Writing in the Third Person

All pieces of writing have a “voice” or point of view, as if someone is talking to the reader. The words “I“, “me“, “my“, “we“, and “our“ are written in the first person. The writer is the subject of the writing. In contrast, the words “you” and “your” are in the second person. The reader is the subject of the writing. Finally, the words “she”, “he”, “it”, and “they” is in the third person in that someone else is being spoken about. In academic writing, you should generally use the third person.

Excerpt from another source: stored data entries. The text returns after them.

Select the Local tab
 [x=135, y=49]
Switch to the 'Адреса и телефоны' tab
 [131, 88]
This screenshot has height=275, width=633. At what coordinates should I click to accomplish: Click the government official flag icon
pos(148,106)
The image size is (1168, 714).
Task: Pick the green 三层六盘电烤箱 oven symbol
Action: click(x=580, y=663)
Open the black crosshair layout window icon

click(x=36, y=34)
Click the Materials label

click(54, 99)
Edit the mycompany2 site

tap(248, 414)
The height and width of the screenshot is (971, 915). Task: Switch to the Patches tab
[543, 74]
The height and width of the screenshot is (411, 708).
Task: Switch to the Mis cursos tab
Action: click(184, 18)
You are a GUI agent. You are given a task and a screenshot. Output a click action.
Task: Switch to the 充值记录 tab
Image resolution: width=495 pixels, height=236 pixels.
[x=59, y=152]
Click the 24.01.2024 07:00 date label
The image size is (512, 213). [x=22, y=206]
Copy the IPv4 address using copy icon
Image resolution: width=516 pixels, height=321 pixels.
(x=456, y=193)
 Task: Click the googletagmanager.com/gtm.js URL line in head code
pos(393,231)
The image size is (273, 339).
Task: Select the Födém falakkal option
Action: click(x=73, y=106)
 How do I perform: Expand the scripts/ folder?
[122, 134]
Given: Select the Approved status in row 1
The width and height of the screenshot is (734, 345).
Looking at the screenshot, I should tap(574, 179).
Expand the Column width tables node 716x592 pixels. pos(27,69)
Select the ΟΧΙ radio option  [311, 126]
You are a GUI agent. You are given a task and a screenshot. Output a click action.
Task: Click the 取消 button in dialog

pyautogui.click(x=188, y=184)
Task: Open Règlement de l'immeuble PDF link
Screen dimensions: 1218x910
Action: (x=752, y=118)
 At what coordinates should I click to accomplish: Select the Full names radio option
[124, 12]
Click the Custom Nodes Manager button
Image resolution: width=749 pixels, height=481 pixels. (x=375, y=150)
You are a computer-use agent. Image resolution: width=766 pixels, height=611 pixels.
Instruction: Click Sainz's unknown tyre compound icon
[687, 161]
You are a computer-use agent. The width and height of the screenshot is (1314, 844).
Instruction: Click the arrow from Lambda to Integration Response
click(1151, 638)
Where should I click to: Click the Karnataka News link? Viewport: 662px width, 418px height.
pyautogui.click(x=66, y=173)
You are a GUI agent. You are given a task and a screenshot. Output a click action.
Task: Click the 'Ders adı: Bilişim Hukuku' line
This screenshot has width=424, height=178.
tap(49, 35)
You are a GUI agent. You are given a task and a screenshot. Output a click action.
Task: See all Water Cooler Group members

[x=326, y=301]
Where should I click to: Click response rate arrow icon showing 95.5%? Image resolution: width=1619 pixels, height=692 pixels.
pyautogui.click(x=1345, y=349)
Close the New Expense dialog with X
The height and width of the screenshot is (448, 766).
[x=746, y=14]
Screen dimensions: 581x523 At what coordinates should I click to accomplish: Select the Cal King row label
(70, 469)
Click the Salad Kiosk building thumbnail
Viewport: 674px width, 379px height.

Academic Writing and Objectivity

The voice you write in is dependent upon the type of writing you are engaged in. Although trends may be changing, you are often required to write in the third person.
Academic writing is formal in tone and is meant to be objective. This means that the focus is on the writing rather than the writer, so the voice is “this essay”, “this literature review” or “this report”.

Objectivity requires that the paper you are writing should not be a piece of personal opinion, “I think,” or, “We believe,” but substantiated by research, giving evidence from scholarly works you have read. You would therefore use phrases such as, “Research suggests that…”, “Smith and Jones (2010) argue that…” “I” and “We” disappear from academic writing.

Here are some examples…

Being Specific
Although personal pronouns such as she, he, it and they are writing in the third person, they can confuse the reader if used near the beginning of a sentence.

Try using a noun at the beginning instead:

  • The interviewees were… (rather than “they” were).

  • The chemical reaction took place straightaway… (rather than “it” took place).

  • The staff nurse ensured the wound was… (rather than “she” ensured).

Voice and Tense
Reports, essays and literature reviews tend to be written in the present tense, especially in the introductory sections, and could incorporate phrases such as:

  • This report analyses the…

  • This literature review provides an overview and critical analysis of…

  • Evidence, therefore, indicates that…

Write methodologies (how you did practical research), results and conclusions in the past tense:

  • The equipment was calibrated prior to the experiment.

  • Tension was applied to the bar and at x force it snapped.